The most significant contributions are as follows:

  • We propose GITPose for 2D HPE, which is one of the first studies to utilize a vision transformer to extract feature representations.

  • GITPose introduces a hierarchical transformer in which we utilize MLP(s) to encode deep local feature tokens in the initial stages, whereas self-attention (SA) components are employed to encode longer relationships in the deeper stages, and a decoder layer for keypoint detection.

  • We also propose a novel deformable token association (DTA) module to fuse flexibly more valuable and informative keypoint tokens to provide hierarchical illustration and representations with increased transformation modeling capacity.

  • GITPose architecture, based on several experiments, outperforms its current keypoint detection counterparts either with or without a convolutional neural network (CNN) as a backbone and obtains new SOTA results on the two benchmark datasets, MS-COCO and MPII.

Related works

Transformers in vision

Transformers were first used for machine translation [30], and they have since been used to significantly increase the performance of machine learning techniques on a variety of natural language processing problems [31,32,33]. The use of transformers in computer vision tasks, either in conjunction with or as an alternative to convolutional neural networks (CNNs), has been shown to be incredibly efficient [29]. Significantly, visual transformer (ViT) [4], applying pure transformer models, achieved state-of-the-art accuracy on image detection and segmentation. Specifically, it is the first implementation of a transformer-based technique that can compete with or even outperform CNNs in object detection and image classification. Although this technique is very impressive, it still suffers from challenges related to quadratic complexity, which results in high computational costs and memory consumption. Since then, [8] revealed a model that uses the asymmetric attention technique to repeatedly distil inputs into something like a tight latent bottleneck, which allows it to scale to accommodate extremely huge amounts of information. Reference [11] proposes a layer-wise tokens-to-tokens (T2T) translation in place of the basic tokenization employed in ViT [4] for encoding the key local features of each token. With all the achievements of ViT, it is hardly deployed in human pose estimation, and differently from these architectures, we present HVTs in which we utilize feed-forward networks (FFNs) to encode rich and deep local feature tokens in the early or initial stages (shallow), whereas self-attention (SA) modules are employed to encode longer information in the deeper block or layers (deeper), and lastly, a decoder layer for generating richer keypoint detection.

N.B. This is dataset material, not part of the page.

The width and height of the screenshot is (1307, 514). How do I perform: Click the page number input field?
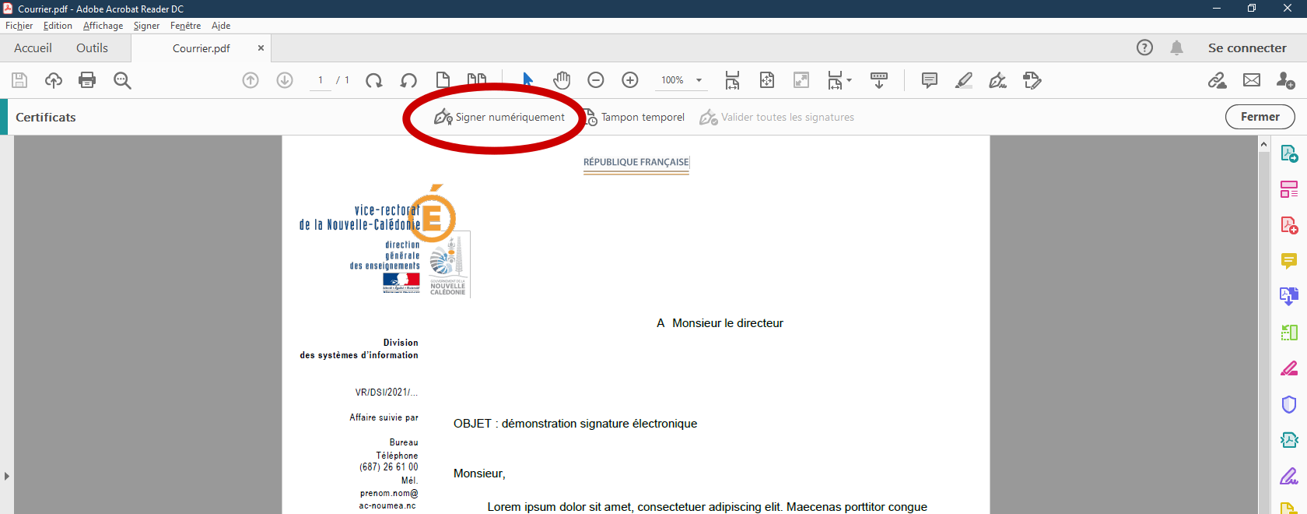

Recently, the transformer has also attracted considerable attention and application [20, 22, 34] in human pose estimation. POET [35] revealed an encoder–decoder model that combines CNN with a transformer and directly tries regressing the pose of every person utilizing a bipartite-matching technique. Relying on this technique, TFPose [36] performed straight HPE, addressing the feature-mismatch challenge of prior regression approaches. TransPose [24] established a transformer framework for predicting the position of human poses or keypoints on the basis of heatmaps that efficiently capture or detect the spatial relations of images. TokenPose [12] followed ViT [4] by dividing the given image into many tokens to generate the visual patches, which merged the visual as well as constraint cues into a cohesive architectural model. Swin-Pose [37] presented a transformer framework to retrieve the long-term relationships between grids (pixels), employing the pretrained version of Swin Transformer [27] as the skeleton to retrieve or extract input image attributes. Furthermore, the pyramid feature model was originally developed in order to join features from many different phases in a way to improve them. In contrast to existing transformer-based techniques, our solution integrates top-down as well as bottom-up pipelines using a transformer.

Human pose estimation

Heatmap-based paradigm for 2D pose estimation [13, 38, 39] calculates the per-pixel possibility for each keypoint location and now tries to influence the study of 2D human pose estimation (HPE). Several publications [14, 40] have made an attempt to develop robust backbone networks capable of retaining high-resolution feature maps for heatmap monitoring. There is a probability assigned to each spot on the heatmap that this will be the ground truth point. Tompson et al. [41] further suggest a hybrid architecture comprising a deep convolutional network as well as a Markov random field as among the earliest applications of heatmaps. Newell et al. [42] establish the use of an hourglass design in HPE. To increase localization prediction accuracy, Papandreou et al. [43] reveal aggregating the heatmap as well as offset estimation. To achieve the correctly predicted heatmap, Xiao et al. [13] introduce a unique baseline that employs three (3) deconvolutional layers preceding a backbone network(s). The authors [14] suggest an innovative network that maintains or keeps high-resolution representations during the entire process, resulting in a considerable gain in performance. Zhang et al. [19] also provide a distribution-aware coordinate illustration or representation to curtail the error of quantization in downsampling heatmaps. Also, to address the challenges in multi-frame human pose estimation, Liu et al. [44, 45] propose DCPose and FAMI-Pose to tackle the spatial misalignment that exists between pose features.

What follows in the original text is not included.